Agentforge
AgentForge is an autonomous agent I built from scratch — no LangChain, no framework — to understand how agentic systems actually work under the hood. You give it a goal, and an LLM plans a sequence of steps, then executes them one at a time using tools: web search, code execution, database queries.
AgentForge
An autonomous AI agent that plans and executes multi-step tasks using tool-calling — built from scratch, no frameworks.
No LangChain, no LlamaIndex, no CrewAI. Just an async FastAPI backend that drives OpenAI function-calling in a plan-act-observe loop, a pluggable tool registry, MongoDB persistence, and a Next.js streaming chat UI that shows every step the agent takes in real time.
Architecture
flowchart LR
U[User] -->|goal| FE[Next.js UI]
FE -->|POST /api/runs| BE[FastAPI backend]
FE <-->|SSE /stream| BE
BE --> LOOP[Agent loop<br/>plan · act · observe]
LOOP <-->|function calling| LLM[(OpenAI<br/>gpt-4o / gpt-4o-mini)]
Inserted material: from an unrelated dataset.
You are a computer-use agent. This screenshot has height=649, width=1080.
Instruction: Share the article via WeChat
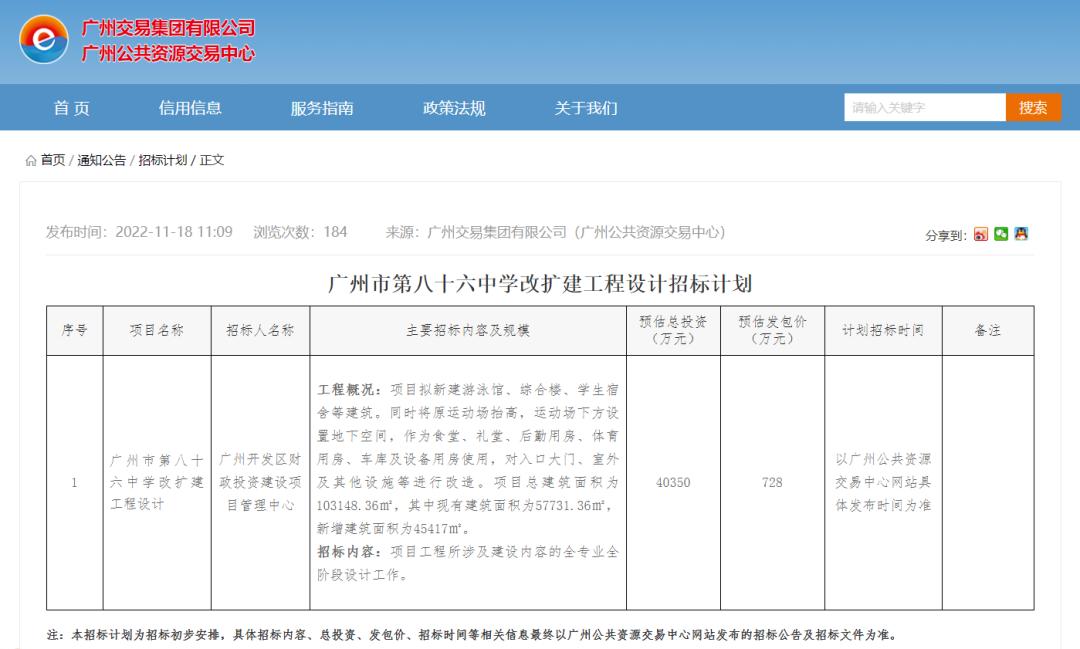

LOOP --> REG[Tool registry]
REG --> T1[web_search]
REG --> T2[code_execution]
REG --> T3[db_query]
REG --> T4[task_complete]
LOOP -->|persist each step| DB[(MongoDB<br/>agent_runs)]
T3 --> DB
The stack runs as three containers — frontend, backend, and mongo —
orchestrated by docker-compose.yml.
Quick start
git clone <your-fork-url> agentforge
cd agentforge
cp .env.example .env
# Edit .env and set OPENAI_API_KEY=sk-...
docker compose up --build
Then open:
- Frontend: http://localhost:3000
- Backend API docs: http://localhost:8000/docs
The sample MongoDB product catalog is seeded automatically on first boot, so
the db_query tool works immediately. web_search works with no extra keys
(keyless DuckDuckGo) and upgrades to Tavily if you set TAVILY_API_KEY.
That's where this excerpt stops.